Eine dieser Partner*innen ist das Künstler*innenkollektiv parallelgesellschaft, das Spoken-Word-Performances macht, mit denen es die Besucher*innen zum Lachen bringt, aber auch gemischte Gefühle provoziert. Jede Lesebühnenshow hat einen Gesprächsteil und schafft jenseits der etablierten Literaturinstitutionen gemeinsame Schutz- und Entwicklungsräume, um sich mit politischen Zusammenhängen zu beschäftigen – von einer Bühne in Neukölln bis zum Hof der KW Institute for Contemporary Art.

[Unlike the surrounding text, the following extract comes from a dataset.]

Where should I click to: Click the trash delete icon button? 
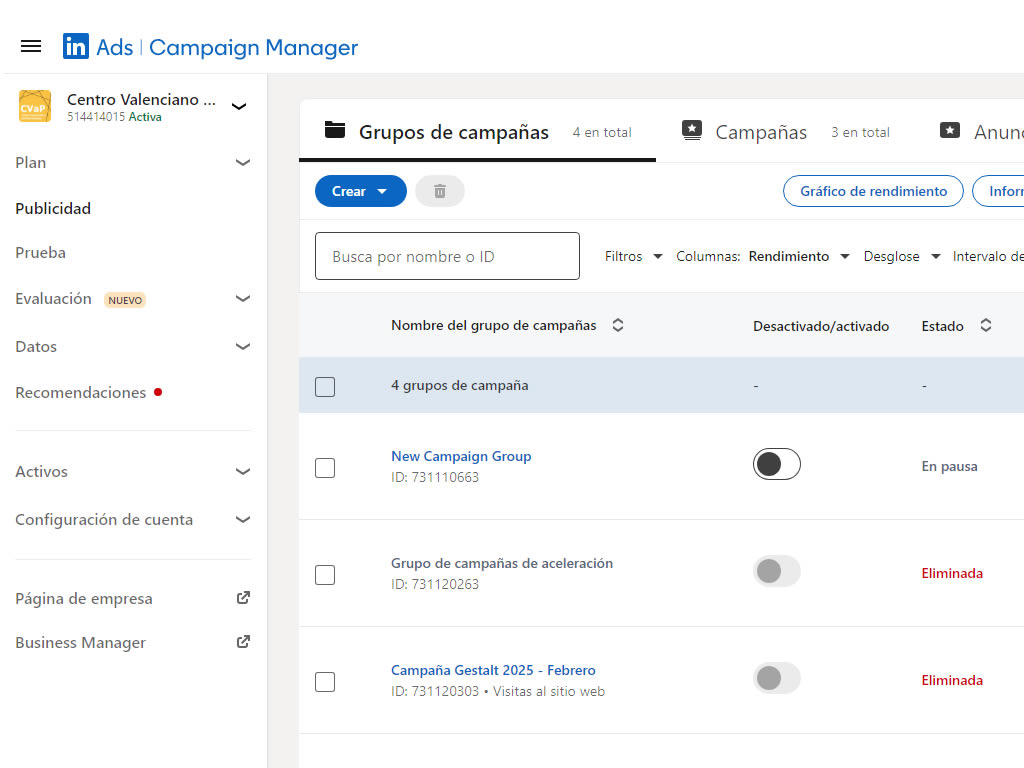(439, 191)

Auch in den KW wird der Arbeit von Zoncy Heavenly zu begegnen sein. Ihre gelebte Erfahrung als Aktivistin sowie ihre diskursive Praxis sind prägend für ihr künstlerisches Schaffen. In ihm verbindet sie Erzählungen aus der jüngeren Geschichte Myanmars mit den unmittelbaren Reaktionen von Künstler*innen. Ihre Werke bieten die Möglichkeit, sich mit künstlerischen Bewältigungsstrategien auseinanderzusetzen. Indem Zoncy Heavenly sich mit verschiedenen Öffentlichkeiten in Berlin auseinandersetzt, die sie gleichermaßen einbezieht, fördert sie in einem interaktiven Erlebnis das Verständnis für künstlerische Resilienz.

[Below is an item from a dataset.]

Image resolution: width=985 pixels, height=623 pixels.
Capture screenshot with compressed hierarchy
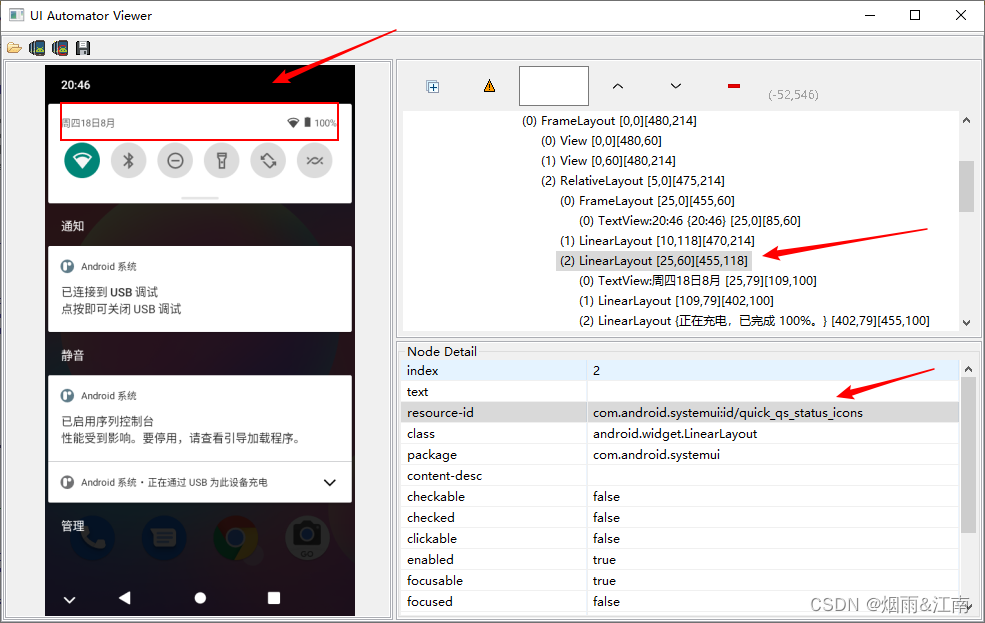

Das Programm wird durch Kooperationen mit Universitäten und durch themenspezifische, dialogisch angelegte Fokus-Führungen von Vermittler*innen ergänzt. Die Vermittler*innen sind Teil einer Gruppe von Difficultators, die mit ihren verschiedenendenen Wissensbereichen eine Erweiterung von Erfahrungshorizonten ermöglichen – geführte Begegnungen in einer Welt, der wir in der Regel ohne Trigger-Warnungen begegnen.

Wir konzentrieren uns auf Praktiken der kollektiven Selbstvermittlung und regen alle Besucher*innen zum Nachdenken darüber an, wie sie den Raum nutzen, Verbindungslinien zwischen verschiedenen politischen Kontexten ziehen und Muster von Unterdrückung und Ungerechtigkeit erkennen können, um deren Organisationsformen zu überwinden. Kann Kunstvermittlung zum sozialen Selbstverteidigungstraining werden, wenn sie sich mit politischer Bildung verbündet?

Duygu Örs, Jasmine Grace Wenzel

¹ Saidiya Hartman, Aufsässige Leben, schöne Experimente, Berlin 2022.